Tuesday, April 8, 2014

Getting started - Why I began poledancing

I've dreaded this over and over in my head. To start a poleblog or not. I think a blog would be a wonderful way to share my pole-adventures, my experiences, keeping track of my progress, connecting with the community and just talk pole. The only reason I find not to start a blog would be if I forget about it after a couple of posts, and let it wither and die. But as my new years resolution was to not let negative thoughts get me down, I've decided to try this. So here we go (:

First, a little about myself and how I slowly, but steadily fell in love with poledance.

My name is Lisabeth Marie, but I usually just go by the nickname Li.
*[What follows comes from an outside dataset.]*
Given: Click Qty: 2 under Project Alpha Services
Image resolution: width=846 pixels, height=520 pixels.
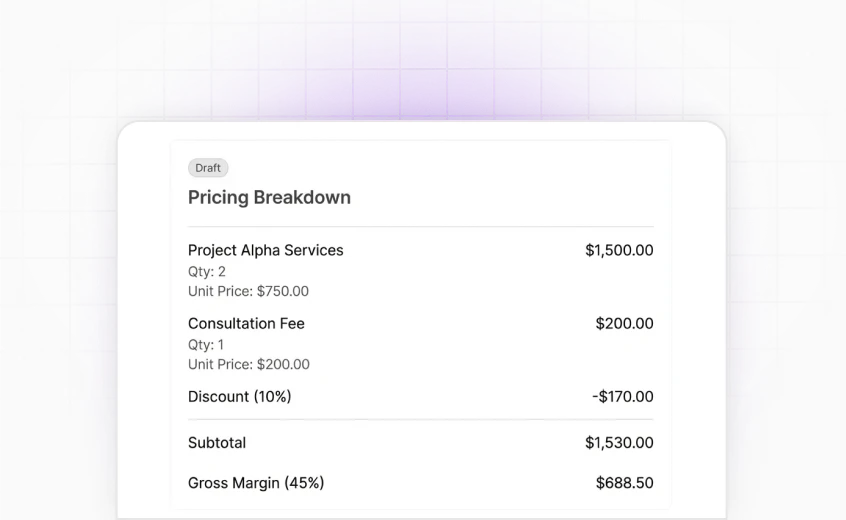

I'm 20 years old and live with my mom in a small town in Norway. For a couple of years I had to move to my dad, who lives in a slightly larger city. Large enough to have a poledancing studio.

I had heard the terms poledancing and polefitness before, but never really thought about it. In my mind it was just like any another activity people fill in their sparetime with. But at my second year at highschool, there were some flyers about a poledance-studio lying around in the hallways. I picked one up, read it and thought "this sounds interesting, wouldn't mind trying out a class or two". And that was the first time I thought about getting into the art of poledance.

Due to circumstances I never got around to the classes, and soon after I moved home to my mom.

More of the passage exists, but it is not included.